§ **EXERCISE TASK**
Retype, character for character, the items from the line containing "attendance [771, 104]" through the final item, including both of those lines.
-----
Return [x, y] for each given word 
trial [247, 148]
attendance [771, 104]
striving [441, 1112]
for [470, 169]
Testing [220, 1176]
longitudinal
-----
§ **EXERCISE RESPONSE**
attendance [771, 104]
striving [441, 1112]
for [470, 169]
Testing [220, 1176]
longitudinal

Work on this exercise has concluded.